How to examine the front of the eye
A number of common eye diseases can be diagnosed by examining the front of the eye using a torch.
Basic eye examination with a torch
It is important that all health care workers know how to examine the eyes. Use of a slit-lamp microscope is a gold-standard method of examining the eye but a basic examination of the front of the eye can be carried out with a torch; if a magnifying loupe is attached to the torch this is helpful but not essential. A +20 DS lens if available can also be used to magnify the anterior eye used in conjunction with the torch. Also see article on the Arclight.
Figure 1 shows a healthy eye. There are four key parts to examine at the front of the eye:
- The eyelids
- The conjunctiva
- The cornea
- The pupil
Only some common conditions that can be seen using the above basic examination are discussed below. All signs should be linked to the history of symptoms as this will aid the differential diagnosis. Management of specific conditions is beyond the scope of this article.
The eyelids – do they look normal?
When examining the eyelids, check that they move normally, are in the correct position, and that there are no swellings or lumps.
- The eyelids open and close normally. Ptosis is a term used to describe drooping of the eyelids, and if they cannot close completely it is called lagophthalmos. If the eyelids cannot close, the patient is at risk of damage to the cornea.
- Neither eye is further forward than the other. When one eye protrudes further forward this is known as proptosis, which is usually a serious condition.
- The eyelashes point away from the eyeball; if they turn in on the eye this is abnormal and is called trichiasis (Figure 2). This can cause corneal scarring and blindness.

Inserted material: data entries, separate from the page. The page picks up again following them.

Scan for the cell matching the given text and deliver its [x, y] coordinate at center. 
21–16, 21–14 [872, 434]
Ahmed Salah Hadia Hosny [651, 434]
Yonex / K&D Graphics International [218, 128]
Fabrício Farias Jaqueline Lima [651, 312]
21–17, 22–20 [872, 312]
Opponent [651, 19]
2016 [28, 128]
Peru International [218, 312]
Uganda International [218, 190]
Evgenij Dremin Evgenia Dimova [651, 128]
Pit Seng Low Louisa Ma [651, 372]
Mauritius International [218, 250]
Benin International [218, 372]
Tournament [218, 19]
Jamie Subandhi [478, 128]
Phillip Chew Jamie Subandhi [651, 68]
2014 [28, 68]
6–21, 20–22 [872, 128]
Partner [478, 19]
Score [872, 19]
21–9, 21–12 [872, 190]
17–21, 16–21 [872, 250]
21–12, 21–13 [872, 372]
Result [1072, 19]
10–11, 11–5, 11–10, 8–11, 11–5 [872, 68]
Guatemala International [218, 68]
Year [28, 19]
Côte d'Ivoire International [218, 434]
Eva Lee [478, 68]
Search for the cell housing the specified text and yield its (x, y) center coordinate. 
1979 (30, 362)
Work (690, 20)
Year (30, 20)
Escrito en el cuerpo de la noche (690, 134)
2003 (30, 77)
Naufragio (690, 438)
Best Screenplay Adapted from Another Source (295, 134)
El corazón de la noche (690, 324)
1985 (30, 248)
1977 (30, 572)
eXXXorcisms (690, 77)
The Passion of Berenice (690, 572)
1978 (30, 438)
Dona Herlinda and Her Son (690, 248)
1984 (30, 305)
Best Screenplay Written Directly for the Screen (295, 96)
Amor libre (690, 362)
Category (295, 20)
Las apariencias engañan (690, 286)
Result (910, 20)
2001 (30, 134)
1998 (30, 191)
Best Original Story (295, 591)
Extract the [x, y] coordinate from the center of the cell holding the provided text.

- There are no swellings or lumps on the eyelids. A swelling on the eyelid margin can be due to a cyst, called a chalazion (Figure 3), or an infection of an eyelash is called a stye.
- There is no redness or discharge at the eyelid margin, termed blepharitis.
The conjunctiva – does the white of the eye look white?
The conjunctiva is a transparent layer which extends from the outer edge of the cornea, across the sclera (the white part of the eye) and along the insides of both eyelids. The conjunctiva contains blood vessels and, when there is a problem, the eye will often appear red.
- Redness of the conjunctiva (conjunctivitis); this might be due to infection; or allergy.
- Growths or raised fleshy areas, for example a pterygium (see Figure 4) which is usually bilateral, involving the cornea; or a tumour (conjunctival carcinoma – see Figure 5);
- Foreign bodies causing irritation and often redness; it may be necessary to invert the eyelid as occasionally a foreign body is under the eyelid.
The cornea – is it clear?
The cornea is the clear part of the front of the eye. It acts like a window and allows light to get into the eye. To examine the cornea, shine the light from the side. If there is a problem, the cornea may appear cloudy or hazy.
- There is no foreign body on the cornea; this is usually unilateral accompanied by pain or discomfort (Figure 6).
- There are no white or grey areas on the cornea; a white or grey area in a red or painful eye is likely to be a corneal ulcer (Figure 7); a white or grey area in a white, non-painful eye is likely to be a corneal scar.
The pupil – is the pupil black and does it react to bright light?
The pupil is a round opening found in the centre of the iris, which is the coloured ring-like structure inside the eye, behind the cornea. The iris gives the eye its colour.
The pupil regulates the amount of light that goes into the eye; it is small in bright light and large in a dark room.
- The colour of the pupil: it should be black. A white or grey pupil may be due to cataract (opacity of the lens).
- The shape of the pupil: it should be circular. An irregular-shaped pupil may be due to injury or inflammation inside the eye (called iritis).
- That the pupil becomes small when a bright light is shone into the eye in a dark room; this indicates that the optic nerve at the back of the eye is working; if the pupil does not become small with a bright light it may be due to damage of the nerve.
- The pupils’ reaction to the swinging torch test (see panel below).
- The red reflex – see p. 54.
A careful examination of the front of the eye, using a torch, can help the eye health worker identify abnormalities which can lead to a diagnosis and assist in deciding the best management for the patient.
The swinging torch test
If the torch is moved from one pupil to another and back again (the swinging torch test), each pupil should become small when the light is shone at it. If this does not happen (i.e., a pupil dilates when the light is swung towards it), this may indicate a relative afferent pupillary defect (RAPD) in that eye. When RAPD is present, this suggests disease of the retina or optic nerve.